Data Platform/Data Lake/Content/Mediawiki wikitext history
wmf.mediawiki_wikitext_history
is a dataset available in the Data Lake that provides the full content of all revisions, past and present, from Wikimedia wikis (except Wikidata).
The content is stored as unparsed Wikitext. Each monthly snapshot should arrive between the 10th and 12th of the following month.
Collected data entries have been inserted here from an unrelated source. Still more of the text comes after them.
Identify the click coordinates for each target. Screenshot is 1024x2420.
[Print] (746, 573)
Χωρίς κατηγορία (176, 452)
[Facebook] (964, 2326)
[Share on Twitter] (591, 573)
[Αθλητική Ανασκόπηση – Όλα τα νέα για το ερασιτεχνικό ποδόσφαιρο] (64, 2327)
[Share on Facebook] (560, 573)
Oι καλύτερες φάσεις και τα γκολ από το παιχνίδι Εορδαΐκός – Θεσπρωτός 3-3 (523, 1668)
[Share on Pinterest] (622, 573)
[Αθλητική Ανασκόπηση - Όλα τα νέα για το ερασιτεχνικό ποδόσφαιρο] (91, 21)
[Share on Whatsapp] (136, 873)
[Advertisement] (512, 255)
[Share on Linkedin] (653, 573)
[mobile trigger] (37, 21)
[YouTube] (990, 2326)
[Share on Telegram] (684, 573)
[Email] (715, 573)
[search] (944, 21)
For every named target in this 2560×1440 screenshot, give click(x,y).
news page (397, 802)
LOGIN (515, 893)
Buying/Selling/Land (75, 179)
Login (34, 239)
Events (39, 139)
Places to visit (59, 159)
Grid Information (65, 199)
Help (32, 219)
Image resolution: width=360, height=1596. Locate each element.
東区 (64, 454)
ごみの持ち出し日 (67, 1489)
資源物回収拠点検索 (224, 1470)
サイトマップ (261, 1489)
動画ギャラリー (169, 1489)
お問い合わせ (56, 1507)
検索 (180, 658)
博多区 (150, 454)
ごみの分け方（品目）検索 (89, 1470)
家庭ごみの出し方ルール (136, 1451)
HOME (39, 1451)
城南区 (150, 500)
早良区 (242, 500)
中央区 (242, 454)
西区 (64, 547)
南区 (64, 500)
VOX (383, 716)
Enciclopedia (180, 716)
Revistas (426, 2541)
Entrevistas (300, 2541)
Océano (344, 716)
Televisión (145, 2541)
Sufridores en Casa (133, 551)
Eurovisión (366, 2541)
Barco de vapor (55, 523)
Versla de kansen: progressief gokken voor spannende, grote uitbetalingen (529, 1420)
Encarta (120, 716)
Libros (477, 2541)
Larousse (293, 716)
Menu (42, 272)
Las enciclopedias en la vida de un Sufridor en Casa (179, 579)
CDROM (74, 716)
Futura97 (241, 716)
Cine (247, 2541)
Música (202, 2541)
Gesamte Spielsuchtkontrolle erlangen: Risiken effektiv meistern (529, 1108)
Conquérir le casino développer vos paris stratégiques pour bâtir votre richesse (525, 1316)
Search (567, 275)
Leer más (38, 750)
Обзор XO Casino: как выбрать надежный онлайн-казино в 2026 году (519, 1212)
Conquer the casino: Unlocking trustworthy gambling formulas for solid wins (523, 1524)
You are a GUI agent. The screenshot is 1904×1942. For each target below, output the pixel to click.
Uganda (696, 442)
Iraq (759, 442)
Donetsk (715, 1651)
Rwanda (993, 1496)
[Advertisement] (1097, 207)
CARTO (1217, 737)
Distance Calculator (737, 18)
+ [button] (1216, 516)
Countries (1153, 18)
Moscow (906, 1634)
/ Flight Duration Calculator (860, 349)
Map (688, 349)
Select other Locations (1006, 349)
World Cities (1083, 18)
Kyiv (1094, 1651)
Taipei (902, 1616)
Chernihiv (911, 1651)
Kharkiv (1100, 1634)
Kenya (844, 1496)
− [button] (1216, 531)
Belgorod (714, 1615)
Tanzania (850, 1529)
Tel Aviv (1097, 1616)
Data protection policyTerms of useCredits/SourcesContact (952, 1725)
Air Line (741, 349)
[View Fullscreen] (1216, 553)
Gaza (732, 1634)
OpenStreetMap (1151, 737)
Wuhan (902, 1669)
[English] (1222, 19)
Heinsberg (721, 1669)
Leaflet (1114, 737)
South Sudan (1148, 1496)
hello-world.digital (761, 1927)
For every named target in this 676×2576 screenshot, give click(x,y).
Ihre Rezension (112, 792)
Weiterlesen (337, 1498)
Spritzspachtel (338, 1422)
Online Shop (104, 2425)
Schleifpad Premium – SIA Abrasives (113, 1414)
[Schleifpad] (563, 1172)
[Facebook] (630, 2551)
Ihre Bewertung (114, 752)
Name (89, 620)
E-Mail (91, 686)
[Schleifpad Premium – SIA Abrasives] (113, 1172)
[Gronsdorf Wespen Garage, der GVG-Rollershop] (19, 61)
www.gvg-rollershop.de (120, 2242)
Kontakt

Wikidata is excluded to reduce the total latency of the dataset from about 23 days to about 11. This shouldn't be a problem, since it is strongly recommended not to use its XML dumps.
Schema
Note: The snapshot
and wiki_db
fields are Hive partitions. They explicitly map to snapshot folders in HDFS. Since the full data is present in every snapshot up to the latest snapshot date, you should always pick a single snapshot in the where
clause of your query.
col_name | data_type | comment |
---|---|---|
page_id | bigint | id of the page |
page_namespace | int | namespace of the page |
page_title | string | title of the page |
page_redirect_title | string | title of the redirected-to page |
page_restrictions | array<string> | restrictions of the page |
user_id | bigint | id of the user that made the revision (or -1 if anonymous) |
user_text | string | text of the user that made the revision (either username or IP) |
revision_id | bigint | id of the revision |
revision_parent_id | bigint | id of the parent revision |
revision_timestamp | string | timestamp of the revision (ISO8601 format) |
revision_minor_edit | boolean | whether this revision is a minor edit or not |
revision_comment | string | Comment made with revision |
revision_text_bytes | bigint | bytes number of the revision text |
revision_text_sha1 | string | sha1 hash of the revision text |
revision_text | string | text of the revision |
revision_content_model | string | content model of the revision |
revision_content_format | string | content format of the revision |
snapshot | string | Versioning information to keep multiple datasets (YYYY-MM for regular imports) |
wiki_db | string | The wiki_db project |
Changes and known problems
Date | Phab
Task |
Snapshot version | Details |
---|---|---|---|
2024-03-01 | task T357859 | 2024-02 | Wikidata is now excluded in order to dramatically speed up the pipeline. |
2019-11-01 | task T236687 | 2019-10 | Change underlying file format from parquet to avro to prevent memory issues at read time.
|
2018-09-01 | task T202490 | 2018-09 | Creation of the table. Data starts to flow regularly (every month). |
Pipeline
- The
pages-meta-history
public XML data dumps. The bottleneck is the English Wikipedia dump, which finishes between the 7th and the 9th (Wikidata generally takes until the 19th, which is why it is split into a separate job (wikidata_wikitext_history). - A Puppet-managed SystemD timer runs a Python script that imports the XML dump files into HDFS, in folders following the pattern
hdfs:///wmf/data/raw/mediawiki/dumps/pages_meta_history/YYYYMMDD/WIKI_DB
. Wikidata is excluded from this step. - An Airflow job refines the XML dumps into Avro data, stored in folders with the pattern:
hdfs:///wmf/data/wmf/mediawiki/wikitext/history/snapshot=YYYY-MM/wiki_db=WIKI_DB
Note that there is a one month difference between the snapshot value of the Avro-converted data and the raw XML data. This is because our convention in the Data Lake is that the date tells what data is available (for instance, 2019-11 means that data for 2019-11 is present), while with the dumps, the date tells when the dump process started (for instance, 20191201 means the dump started on 2019-12-01, so it will have data for 2019-11 but not 2019-12).
The data is stored in Avro format rather than Parquet to prevent memory errors due to vectorized columnar reading in Parquet.